INPUT MATERIAL: Begin
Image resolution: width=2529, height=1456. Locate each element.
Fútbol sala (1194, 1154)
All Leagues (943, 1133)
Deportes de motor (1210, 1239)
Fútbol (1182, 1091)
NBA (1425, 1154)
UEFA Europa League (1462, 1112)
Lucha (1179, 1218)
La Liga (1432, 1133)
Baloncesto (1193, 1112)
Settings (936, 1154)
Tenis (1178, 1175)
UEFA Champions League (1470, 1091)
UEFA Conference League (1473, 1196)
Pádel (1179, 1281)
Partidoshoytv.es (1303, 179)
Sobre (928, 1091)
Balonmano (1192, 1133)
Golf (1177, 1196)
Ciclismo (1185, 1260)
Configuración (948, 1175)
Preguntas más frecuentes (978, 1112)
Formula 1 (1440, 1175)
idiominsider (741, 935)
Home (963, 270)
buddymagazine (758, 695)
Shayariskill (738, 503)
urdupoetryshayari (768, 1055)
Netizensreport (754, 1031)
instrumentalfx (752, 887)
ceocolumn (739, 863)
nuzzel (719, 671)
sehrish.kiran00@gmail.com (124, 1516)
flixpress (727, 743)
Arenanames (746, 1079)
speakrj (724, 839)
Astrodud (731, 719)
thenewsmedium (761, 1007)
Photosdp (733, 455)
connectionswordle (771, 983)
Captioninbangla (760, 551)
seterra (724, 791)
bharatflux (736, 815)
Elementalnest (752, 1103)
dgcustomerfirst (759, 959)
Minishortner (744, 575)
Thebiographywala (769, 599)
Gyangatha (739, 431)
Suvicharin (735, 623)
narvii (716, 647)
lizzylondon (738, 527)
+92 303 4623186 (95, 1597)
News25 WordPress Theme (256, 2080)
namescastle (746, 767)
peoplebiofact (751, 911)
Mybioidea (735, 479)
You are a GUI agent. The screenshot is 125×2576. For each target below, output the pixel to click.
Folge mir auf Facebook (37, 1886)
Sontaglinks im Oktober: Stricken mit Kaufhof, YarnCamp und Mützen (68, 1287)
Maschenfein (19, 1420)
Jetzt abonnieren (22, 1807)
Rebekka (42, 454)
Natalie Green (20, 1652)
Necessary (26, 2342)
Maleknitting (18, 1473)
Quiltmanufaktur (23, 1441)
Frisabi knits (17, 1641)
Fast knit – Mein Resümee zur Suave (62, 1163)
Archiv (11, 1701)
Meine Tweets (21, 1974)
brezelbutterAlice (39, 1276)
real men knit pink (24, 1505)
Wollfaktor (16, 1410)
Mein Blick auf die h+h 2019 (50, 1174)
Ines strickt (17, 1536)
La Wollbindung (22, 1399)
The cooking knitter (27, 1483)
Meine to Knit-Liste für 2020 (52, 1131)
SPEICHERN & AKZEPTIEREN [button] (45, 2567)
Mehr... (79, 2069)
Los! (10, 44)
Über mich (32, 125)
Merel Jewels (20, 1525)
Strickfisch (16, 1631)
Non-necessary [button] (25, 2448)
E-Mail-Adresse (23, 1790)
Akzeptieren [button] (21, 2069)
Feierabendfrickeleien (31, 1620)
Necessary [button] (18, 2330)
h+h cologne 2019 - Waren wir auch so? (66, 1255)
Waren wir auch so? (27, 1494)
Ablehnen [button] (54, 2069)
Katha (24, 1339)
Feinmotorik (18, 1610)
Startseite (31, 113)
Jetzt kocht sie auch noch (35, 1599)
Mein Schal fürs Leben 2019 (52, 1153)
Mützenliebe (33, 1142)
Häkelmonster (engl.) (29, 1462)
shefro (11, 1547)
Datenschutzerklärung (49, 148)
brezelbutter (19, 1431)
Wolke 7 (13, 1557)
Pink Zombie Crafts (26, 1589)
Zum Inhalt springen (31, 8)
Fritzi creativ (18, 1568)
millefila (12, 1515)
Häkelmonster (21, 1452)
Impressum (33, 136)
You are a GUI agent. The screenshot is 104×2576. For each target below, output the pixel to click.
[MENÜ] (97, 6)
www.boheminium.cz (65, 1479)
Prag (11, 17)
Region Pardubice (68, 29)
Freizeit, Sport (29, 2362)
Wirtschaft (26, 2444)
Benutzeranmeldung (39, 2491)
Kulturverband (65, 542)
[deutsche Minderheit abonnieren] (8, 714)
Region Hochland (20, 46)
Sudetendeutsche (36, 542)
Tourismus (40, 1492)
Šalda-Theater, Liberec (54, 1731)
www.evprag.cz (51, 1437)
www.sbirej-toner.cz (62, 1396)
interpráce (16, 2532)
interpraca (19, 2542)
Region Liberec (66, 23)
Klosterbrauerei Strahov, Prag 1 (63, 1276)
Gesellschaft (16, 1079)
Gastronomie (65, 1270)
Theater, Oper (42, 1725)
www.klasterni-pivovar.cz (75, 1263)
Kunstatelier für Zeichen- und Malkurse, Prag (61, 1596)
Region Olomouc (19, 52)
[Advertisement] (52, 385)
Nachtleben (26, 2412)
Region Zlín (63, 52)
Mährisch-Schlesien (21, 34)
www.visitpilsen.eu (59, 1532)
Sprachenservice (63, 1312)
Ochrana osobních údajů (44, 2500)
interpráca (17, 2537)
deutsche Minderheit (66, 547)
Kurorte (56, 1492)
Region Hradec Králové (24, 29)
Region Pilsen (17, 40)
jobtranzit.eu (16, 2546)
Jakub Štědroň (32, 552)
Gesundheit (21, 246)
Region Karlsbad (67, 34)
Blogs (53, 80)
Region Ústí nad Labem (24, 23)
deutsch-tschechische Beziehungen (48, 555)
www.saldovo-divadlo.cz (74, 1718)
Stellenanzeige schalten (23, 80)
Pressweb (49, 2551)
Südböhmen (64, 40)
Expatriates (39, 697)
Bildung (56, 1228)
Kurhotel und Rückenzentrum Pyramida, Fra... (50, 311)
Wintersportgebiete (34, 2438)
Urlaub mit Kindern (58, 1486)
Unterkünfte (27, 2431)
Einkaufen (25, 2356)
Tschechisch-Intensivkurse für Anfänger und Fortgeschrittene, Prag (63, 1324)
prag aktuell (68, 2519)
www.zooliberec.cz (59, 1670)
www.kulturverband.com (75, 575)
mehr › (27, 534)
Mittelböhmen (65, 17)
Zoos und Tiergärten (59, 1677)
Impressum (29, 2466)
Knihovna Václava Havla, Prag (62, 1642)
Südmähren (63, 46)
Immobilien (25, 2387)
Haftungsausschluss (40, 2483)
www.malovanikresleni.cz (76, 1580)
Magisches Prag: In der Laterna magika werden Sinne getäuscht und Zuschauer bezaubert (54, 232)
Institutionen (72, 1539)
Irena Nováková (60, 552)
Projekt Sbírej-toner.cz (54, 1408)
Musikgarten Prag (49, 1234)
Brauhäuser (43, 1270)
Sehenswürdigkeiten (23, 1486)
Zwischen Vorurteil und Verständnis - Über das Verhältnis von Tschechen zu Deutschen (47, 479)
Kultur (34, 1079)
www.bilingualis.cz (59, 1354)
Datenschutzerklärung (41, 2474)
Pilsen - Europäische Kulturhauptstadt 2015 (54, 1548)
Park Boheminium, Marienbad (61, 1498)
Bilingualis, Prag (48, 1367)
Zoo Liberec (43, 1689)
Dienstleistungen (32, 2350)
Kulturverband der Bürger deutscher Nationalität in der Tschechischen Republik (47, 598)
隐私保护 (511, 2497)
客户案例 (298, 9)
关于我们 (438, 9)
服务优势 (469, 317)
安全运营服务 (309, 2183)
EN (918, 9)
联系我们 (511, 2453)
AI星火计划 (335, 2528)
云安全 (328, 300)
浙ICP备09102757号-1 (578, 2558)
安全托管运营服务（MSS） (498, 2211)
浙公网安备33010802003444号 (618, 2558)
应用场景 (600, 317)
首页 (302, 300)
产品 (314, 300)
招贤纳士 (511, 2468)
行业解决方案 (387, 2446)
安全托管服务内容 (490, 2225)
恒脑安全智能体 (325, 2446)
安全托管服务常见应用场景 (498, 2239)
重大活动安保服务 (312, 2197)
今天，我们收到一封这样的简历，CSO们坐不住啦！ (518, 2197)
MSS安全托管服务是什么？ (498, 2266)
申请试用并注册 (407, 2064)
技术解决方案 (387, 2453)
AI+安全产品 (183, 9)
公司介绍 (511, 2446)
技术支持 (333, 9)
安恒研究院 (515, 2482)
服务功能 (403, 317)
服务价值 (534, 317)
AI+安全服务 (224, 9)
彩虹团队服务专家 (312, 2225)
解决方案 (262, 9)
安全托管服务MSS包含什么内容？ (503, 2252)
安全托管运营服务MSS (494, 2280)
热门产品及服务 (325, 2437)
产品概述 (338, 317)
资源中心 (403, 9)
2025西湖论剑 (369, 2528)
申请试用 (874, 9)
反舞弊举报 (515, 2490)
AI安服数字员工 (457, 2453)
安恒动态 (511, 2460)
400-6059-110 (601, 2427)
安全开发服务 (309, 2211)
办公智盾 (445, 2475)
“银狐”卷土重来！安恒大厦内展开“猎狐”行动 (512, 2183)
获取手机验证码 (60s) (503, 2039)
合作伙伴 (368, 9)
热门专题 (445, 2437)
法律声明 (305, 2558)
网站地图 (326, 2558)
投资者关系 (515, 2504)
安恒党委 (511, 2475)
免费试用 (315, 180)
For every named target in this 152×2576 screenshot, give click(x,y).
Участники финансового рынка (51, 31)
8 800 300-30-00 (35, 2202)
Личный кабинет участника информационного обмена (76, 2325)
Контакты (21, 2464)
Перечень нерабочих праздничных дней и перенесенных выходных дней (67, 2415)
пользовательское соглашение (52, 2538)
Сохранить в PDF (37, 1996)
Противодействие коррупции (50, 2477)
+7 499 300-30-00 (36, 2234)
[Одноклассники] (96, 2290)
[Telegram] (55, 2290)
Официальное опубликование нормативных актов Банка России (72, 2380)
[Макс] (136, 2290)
INPUT MATERIAL: End
- [WORK REQUEST] How many lines in the records above hold the string "Datenschutzerklärung"? Only the number is wanted.

- [ANSWER TO THE PROBLEM] 2